Soy banquero. Mejor dicho, hago de banquero. El tiempo que me queda libre lo dedico con fervor a la Sociedad del Fomento y Cría Caballar. También estoy casado y tengo cinco hermosas hijas. Vale decir, a pesar de todo lo que se dice, que soy un tipo honrado. Hace ya mas de veinte años que no he vuelto a bajar al metro. El otro día decidí volver a intentarlo.
Fue una experiencia que, aunque no se muy bien las razones, me produjo un cierto temor. Tal vez fuera debido a una saturación de mi vida en la superficie, favorecida por un abuso del transporte privado. Primero fue el taxi, más tarde el puntual y fiel coche oficial de la entidad donde trabajo. Creo que todo ello fue trastornando mi manera de ver y sentir la vida. La falta de compañía y de roce en los desplazamientos, siempre de un lado para otro, consiguió que se apoderase de mí una impronta de presidiario de lujo. Como esos estafadores multimillonarios, tan de moda, que los llevan a declarar desde su casa a los tribunales, y al revés, en interminables causas judiciales que no acaban nunca, y que si lo hacen no se sabe al final quien es el verdadero culpable. Mis colegas, en el consejo de administración, empezaron a llamarme la atención por mi extraño comportamiento.
No comenté a nadie mi decisión. Me despedí de mi mujer y de las crías con los besos y deseos de buenas intenciones de siempre. En el banco, excusé mi ausencia por razones médicas, lo cual más que levantar su preocupación los tranquilizó. En el cuarto trastero de mi casa me vestí con el antiguo pantalón de pana que aún conservaba, y que a duras penas conseguía abarcar mi incipiente barriga. Una camisa ancha de cuadros de mi hija mayor y mi antigua gorra hanseática completaron el atuendo con el que salí a la calle, después de comprobar que nadie me había reconocido.
Al primero que se cruzó en mi camino le pregunté donde se encontraba la boca de metro mas cercana.

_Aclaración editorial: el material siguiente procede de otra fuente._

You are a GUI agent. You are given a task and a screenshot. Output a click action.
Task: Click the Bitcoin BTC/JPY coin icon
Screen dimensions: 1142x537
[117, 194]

Por allí a la derecha, a unos cuarenta metros, me contestó. Una vez bajo tierra me dediqué a recorrer varias líneas de diferentes estilos y en diferentes momentos de remozamiento. Me gustó ese contraste. En uno de los transbordos, me detuve sin prisas a oír a unos músicos, que tocaban canciones de la época en que viví en Londres. En otro, tuve que esquivar a un grupo de pedigüeños, que pedían dinero a cambio de nada. No me gusta esa gente. Recorrí y volví a recorrer lo que ya había recorrido. Así hasta bien entrada la noche. Cuando salí a la superficie noté unas punzadas fuertes en la cabeza. Mientras me comí un bocadillo de calamares con una cerveza en un bar de esos con mucho griterío y desperdicios en el suelo, decidí pasar la noche con una prostituta. Miré la guía. Al salir del bar cogí un autobús, que iba de gente hasta los topes. Cuando me puede sentar en uno de los asientos que quedaron libres, el dolor de cabeza había desaparecido.